3 février 2026

Sections départementales

Un budget néfaste et sans ambition.

La France plonge, sa puissance économique notamment industrielle recule, la richesse globale produite et le PIB par habitant stagnent, les objectifs environnementaux sont mis au rancart. Les entreprises, qui reçoivent de loin le plus d’aides en Europe, transforment ces aides en dividendes au lieu d’investir et développer les secteurs à haute valeur ajoutée. Les plus riches n’ont jamais autant épargné et accumulé du patrimoine. Les gouvernements depuis 2017 ont choisi cette politique de l’offre sans aucun succès. Le budget 2026 poursuit cet objectif sans perspective d’avenir.

L’éducation nationale est mise à mal, les universités sacrifiées, la recherche déshéritée, la transition écologique et la rénovation énergétique à l’abandon.

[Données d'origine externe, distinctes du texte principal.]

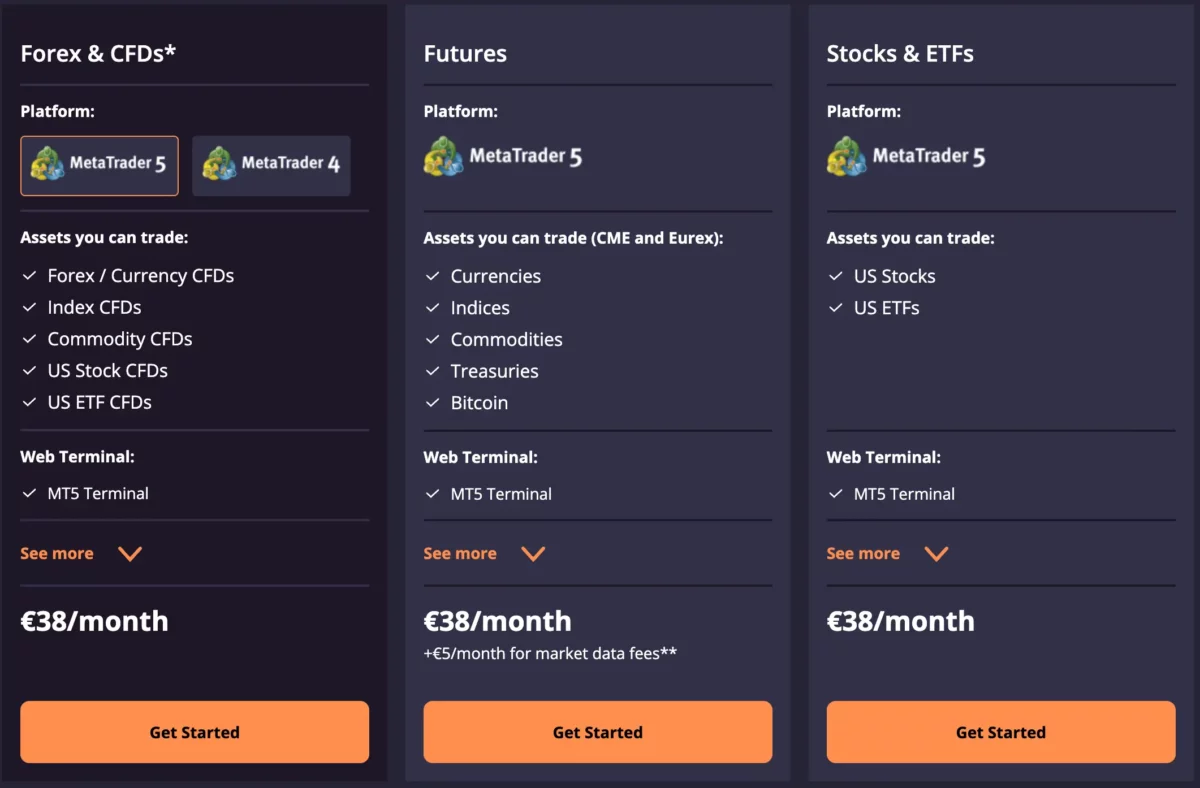Click market data fees note in Futures

tap(550, 653)
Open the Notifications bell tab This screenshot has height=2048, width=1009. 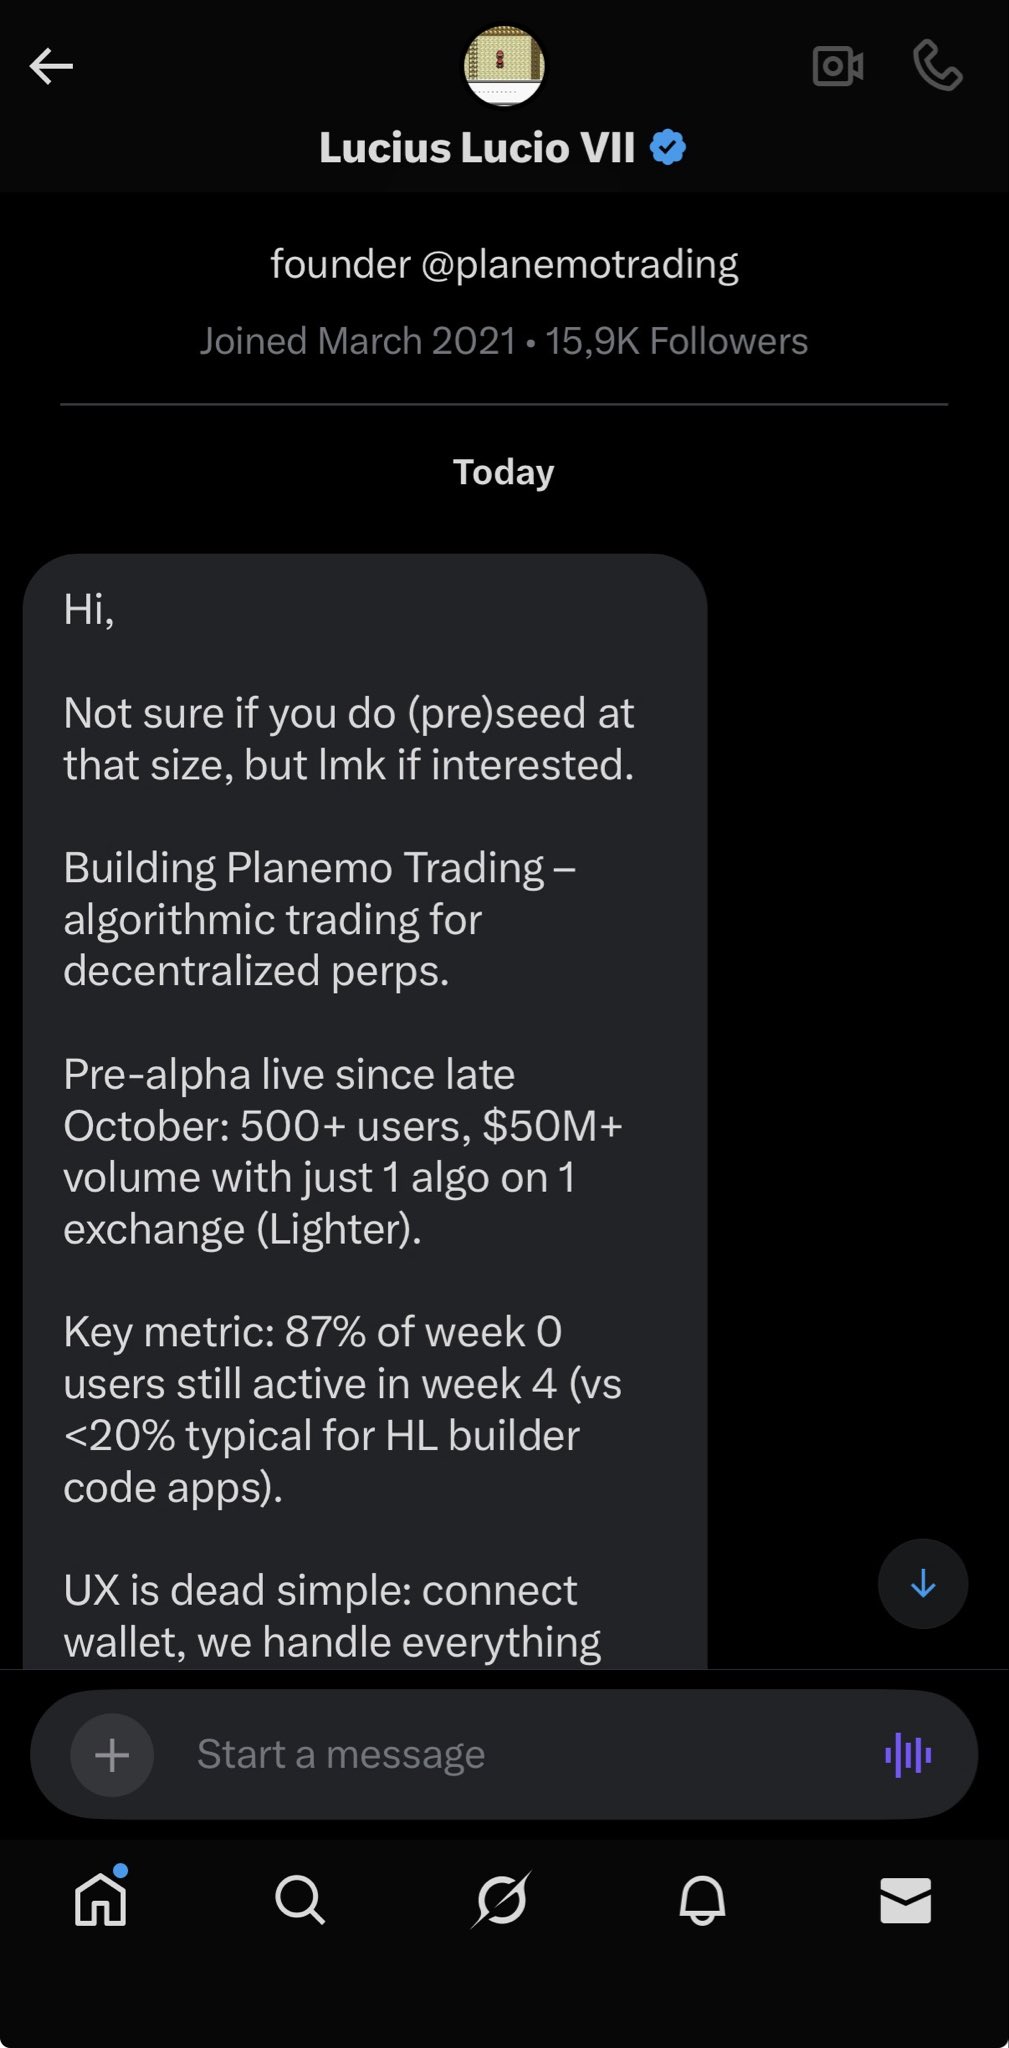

Dans le même temps, la Macronie adopte les obsessions de l’extrême droite sur la question sécuritaire, l’immigration, la fraude sociale (bien sûr pas la fraude fiscale) et la "dérive fiscale".

Dans le budget 2026 adopté avec le 49.3, les efforts demandés aux plus riches et aux grandes entreprises sont succincts  : pas de refonte sur la fiscalité ni renforcement de la proportionnalité de l’impôt sur le revenu auquel nombre de très riches échappent, pas de rétablissement de l’ISF et surtout pas de "taxe Zucman", même édulcorée. La contribution différentielle sur les hauts revenus (qui prévoie un impôt plancher sur le revenu) est peu efficiente, la taxe sur les holdings ne tient pas compte des actifs professionnels et ne rapportera que 100 millions €. Pour les grandes entreprises, la surtaxe exceptionnelle sur les bénéfices et la cotisation sur la valeur ajoutée (CVAE) sont maintenues mais édulcorées. Seule concession : les exonérations sur l’impôt de transmission des entreprises (dit "pacte Dutreil") seront réduites.

En contrepartie, les concessions sociales sont très maigres 
 : - Légère revalorisation des APL (aides au logement), - augmentation de 20% du nombre de rénovations dans le cadre de MaPrimeRénov’, - généralisation du repas étudiant à 1 euro, - augmentation de la prime d’activité pour 3 millions de foyers. Cette dernière mesure exonère les entreprises de faire le moindre effort salarial, d’autant que le SMIC n’est plus augmenté au-delà de l’inflation (le « coup de pouce ») depuis 2012, ce qui maintient l’échelle globale des rémunérations à un niveau bas. Sans compter la stagnation nominale des salaires de la fonction publique qui occasionne un net recul du pouvoir d’achat par rapport à l’inflation.

Presque tous les postes de dépenses sont en recul : cohésion des territoires, culture, investissements économiques et d’infrastructures, aides au développement extérieur, ou en augmentation inférieure à l’inflation et aux besoins : enseignement, universités et recherche, justice et sécurités.
Seuls secteurs en croissance  : la santé (+ 500 millions), les Outre-mer (+ 330 millions), travail et secteur social (+ 800 millions), l’écologie (+ 1,1 Md) et surtout la défense (+ 7 Mds).

Face aux enjeux du futur, encore une fois le gouvernement ne manifeste aucune ambition, aucun courage, aucun souci des plus fragiles. La seule voie syndicale possible, c’est de combattre avec méthode et détermination ces mauvais choix.